**WHAT THE TASK REQUIRES**
Number the lines of the material below, starting at the line with "You are a computer-use agent. The" and ending at the line with "click(152, 134)", both included. Skip blank lines and omit the pictures.
-------- INPUT --------
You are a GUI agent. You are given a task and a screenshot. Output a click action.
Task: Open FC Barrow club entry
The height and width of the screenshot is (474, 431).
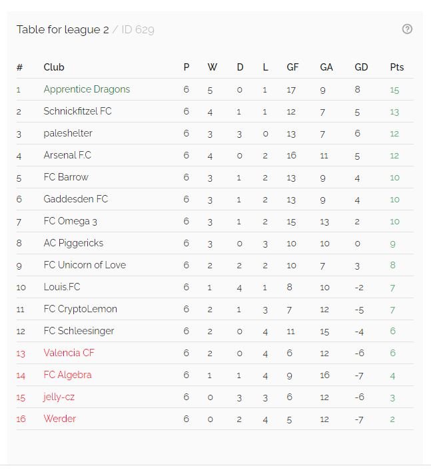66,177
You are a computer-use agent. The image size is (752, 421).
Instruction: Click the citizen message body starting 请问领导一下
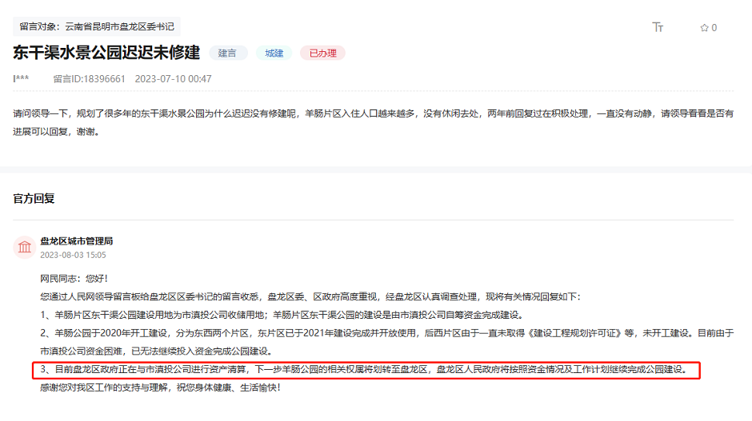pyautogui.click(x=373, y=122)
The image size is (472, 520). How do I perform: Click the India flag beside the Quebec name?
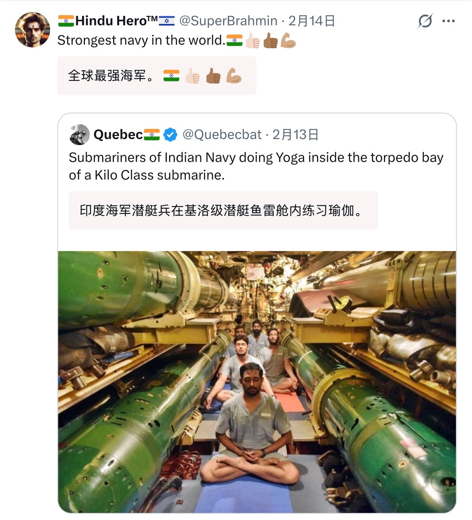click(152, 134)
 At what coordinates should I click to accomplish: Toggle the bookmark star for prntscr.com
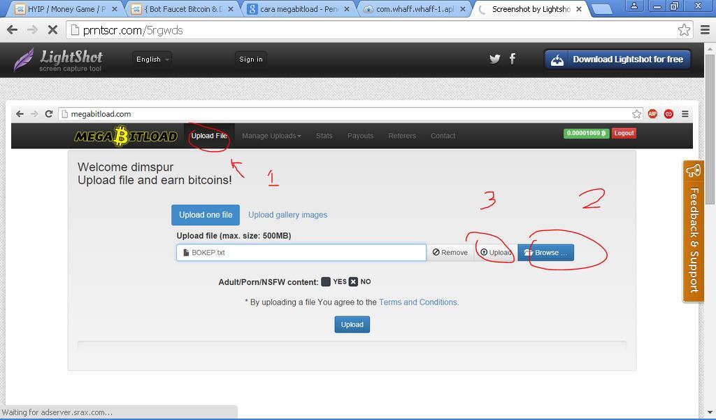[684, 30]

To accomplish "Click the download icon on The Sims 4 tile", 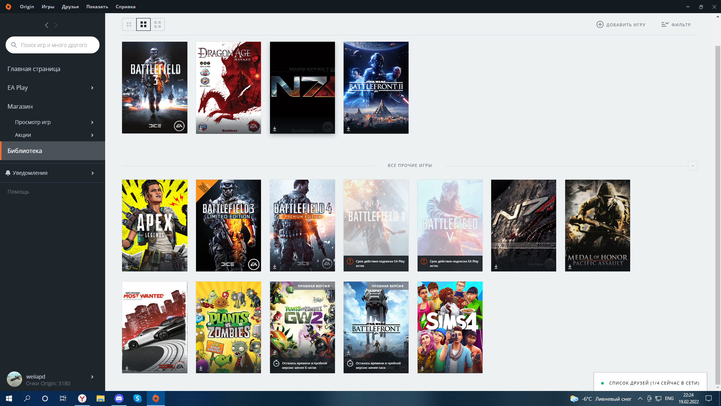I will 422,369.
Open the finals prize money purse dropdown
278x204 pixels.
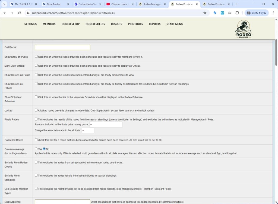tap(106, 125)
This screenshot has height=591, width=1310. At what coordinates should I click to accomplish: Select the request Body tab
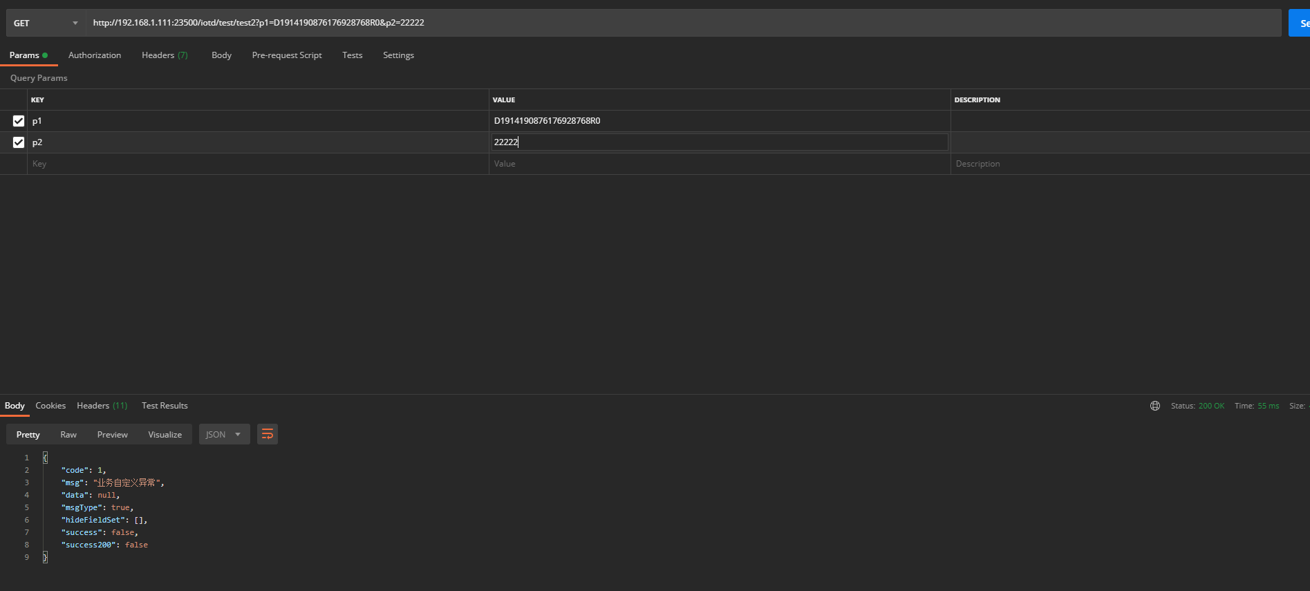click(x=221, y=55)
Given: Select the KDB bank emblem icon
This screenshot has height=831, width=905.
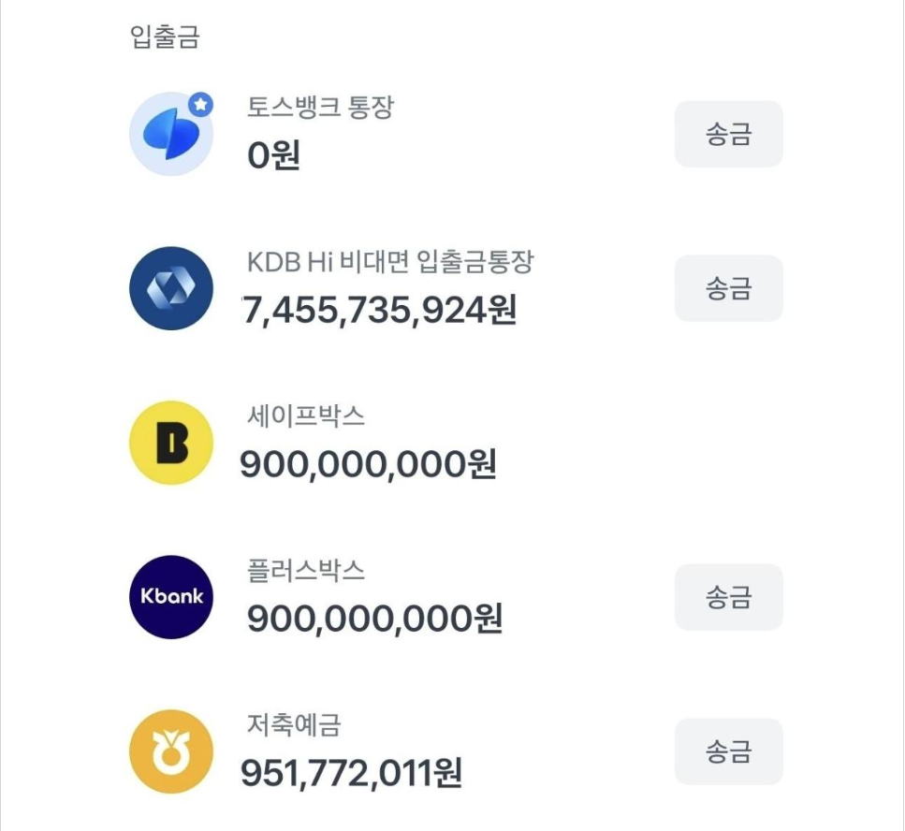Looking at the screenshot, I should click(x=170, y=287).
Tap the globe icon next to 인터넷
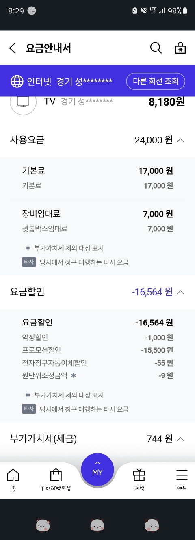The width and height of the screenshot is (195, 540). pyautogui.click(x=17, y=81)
--------
-------- INPUT --------
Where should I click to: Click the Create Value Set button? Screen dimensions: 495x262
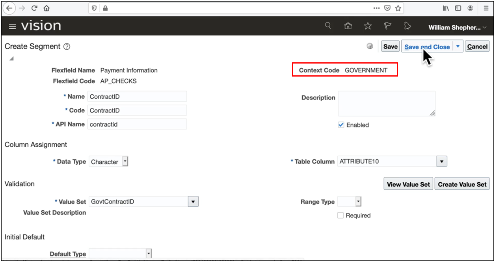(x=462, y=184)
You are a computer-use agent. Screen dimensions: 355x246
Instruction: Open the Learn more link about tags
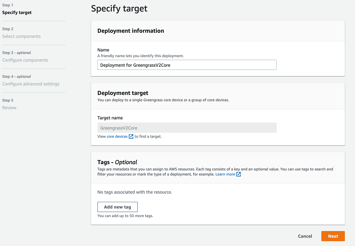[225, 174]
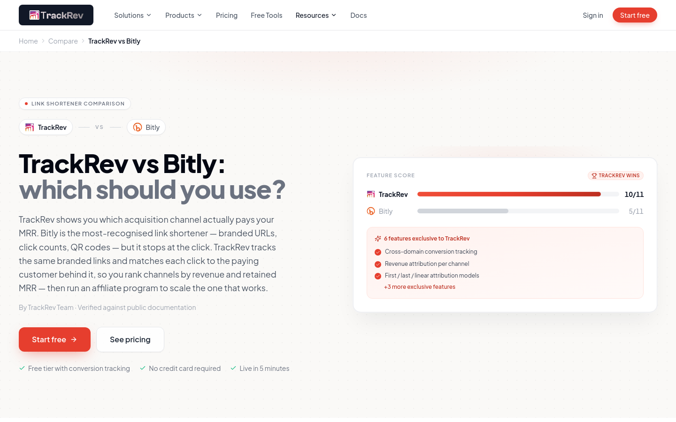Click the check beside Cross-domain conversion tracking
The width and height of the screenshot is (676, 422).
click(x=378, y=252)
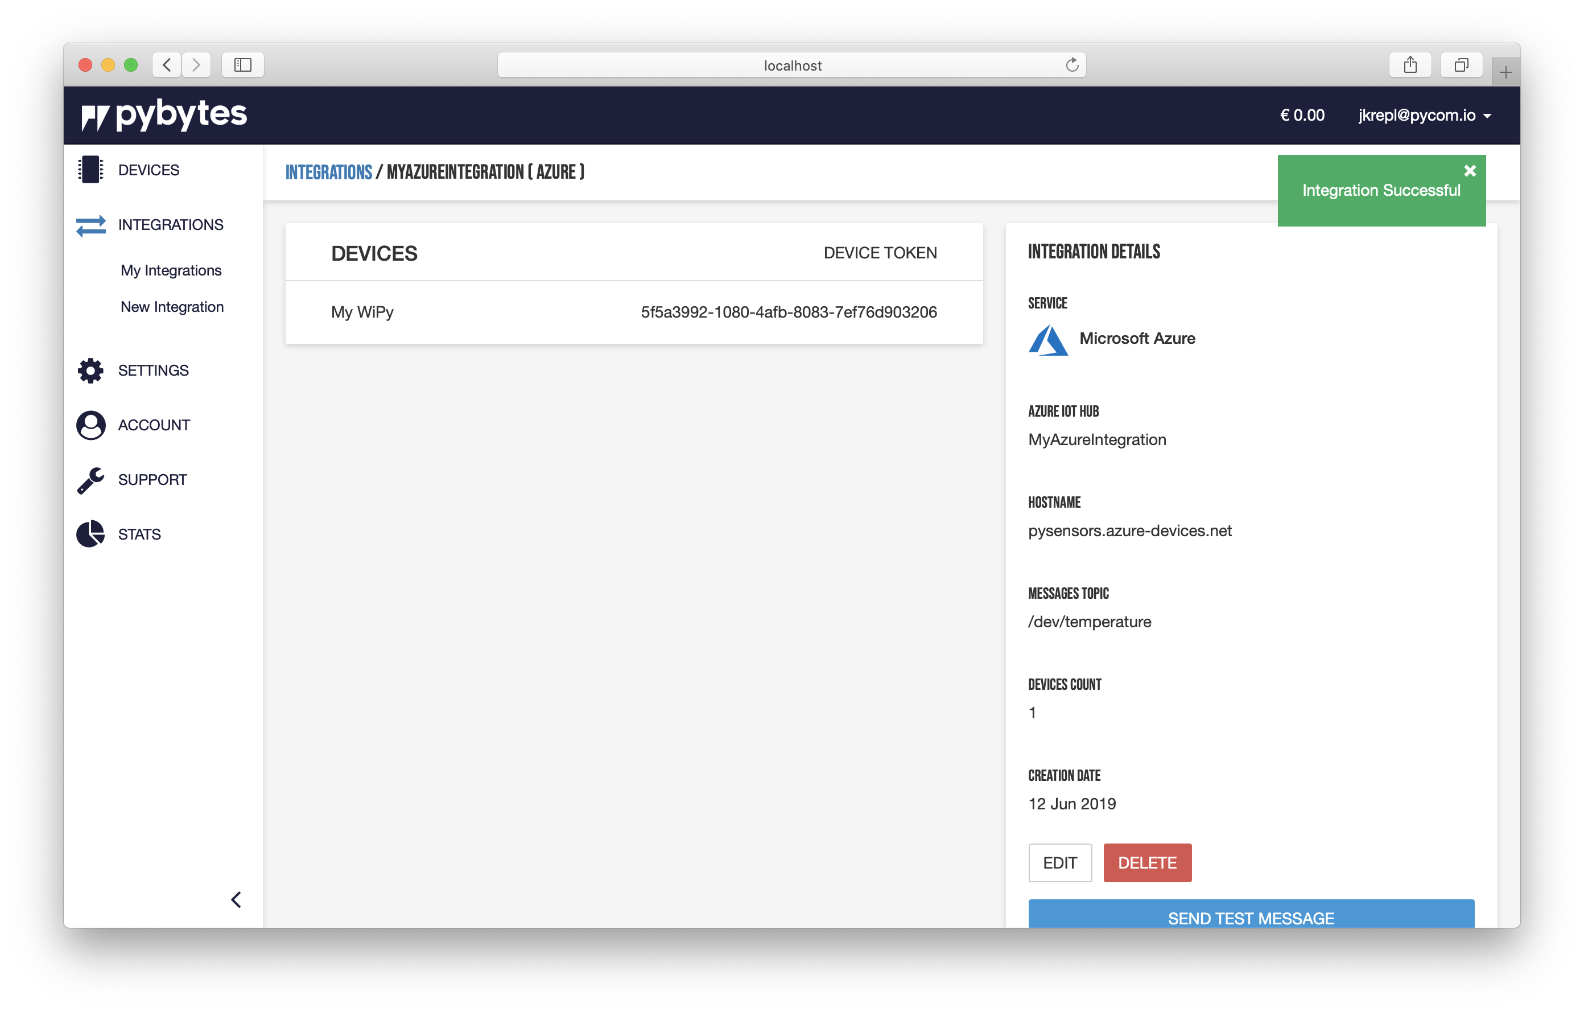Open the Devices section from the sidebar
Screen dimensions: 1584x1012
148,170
--------
-------- INPUT --------
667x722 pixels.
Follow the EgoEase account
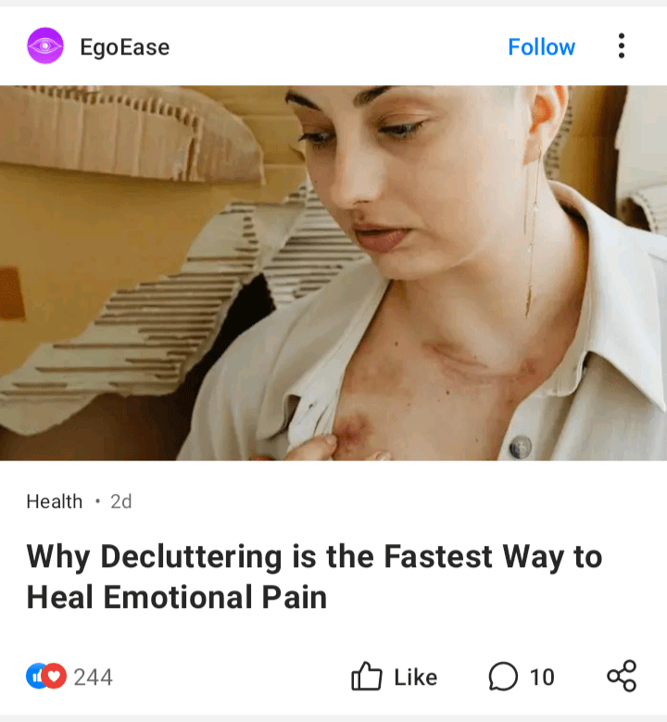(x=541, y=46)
--------
**RESULT OF THIS TASK**
1. You are a computer-use agent. The image size is (752, 421).
2. Instruction: Click the citizen message body starting 请问领导一下
3. pyautogui.click(x=373, y=122)
4. The image size is (472, 520). How do I perform: Click the India flag beside the Quebec name?
5. click(152, 134)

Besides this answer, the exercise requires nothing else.